Problem description
Starting at the line that contains "The image size", quote every line through the end of the entries, word for word, skipping the pictures.

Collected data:
┄┄┄┄┄┄

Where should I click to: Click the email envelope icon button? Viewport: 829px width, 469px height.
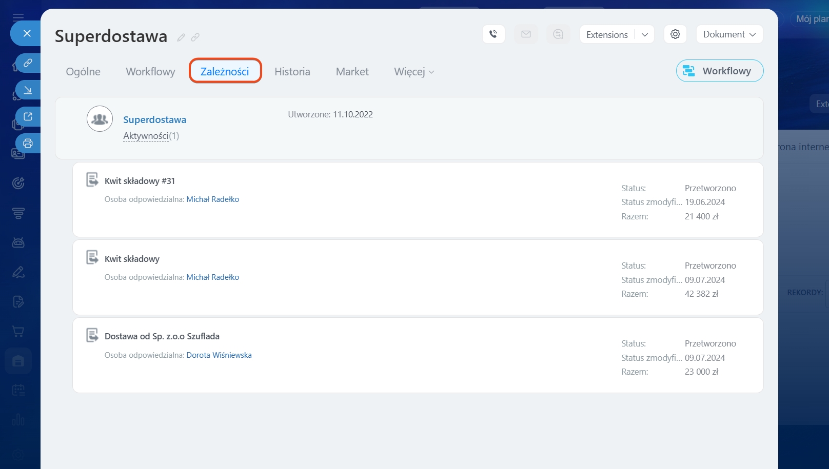(x=526, y=34)
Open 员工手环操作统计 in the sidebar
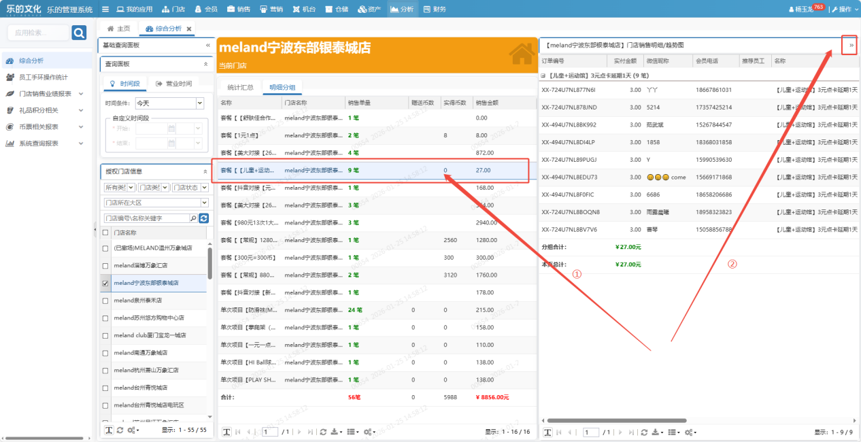The width and height of the screenshot is (861, 442). point(42,77)
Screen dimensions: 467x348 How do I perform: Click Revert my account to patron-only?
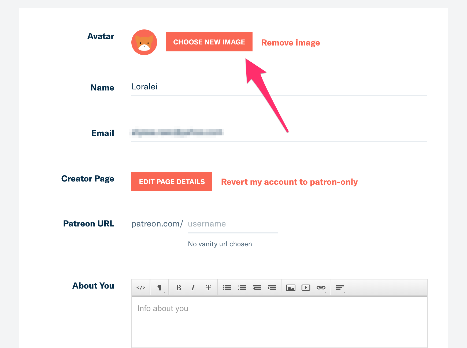click(289, 182)
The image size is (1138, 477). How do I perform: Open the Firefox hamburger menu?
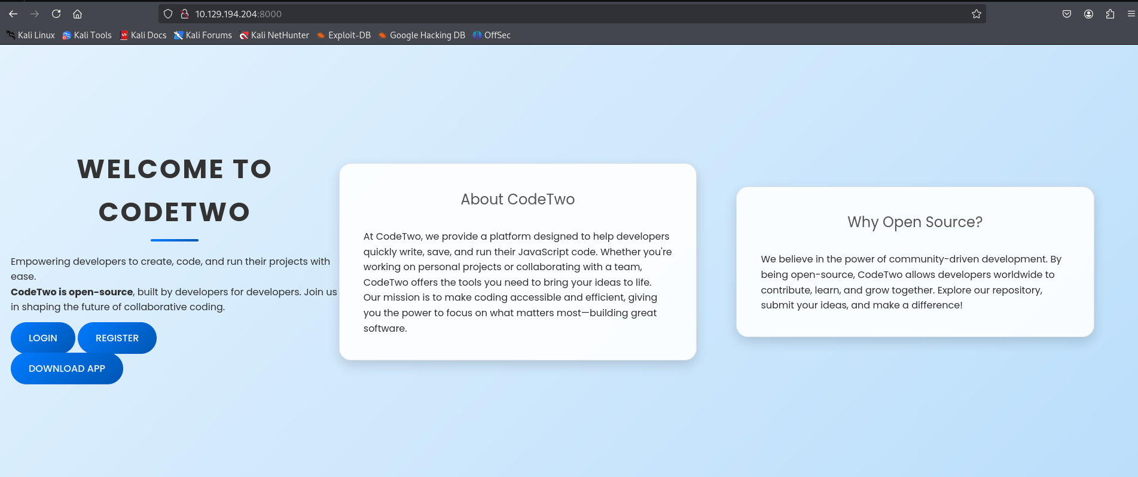1131,14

┄┄┄┄┄┄

Your solution
The image size is (1138, 477). How do I perform: Open the Firefox hamburger menu?
1131,14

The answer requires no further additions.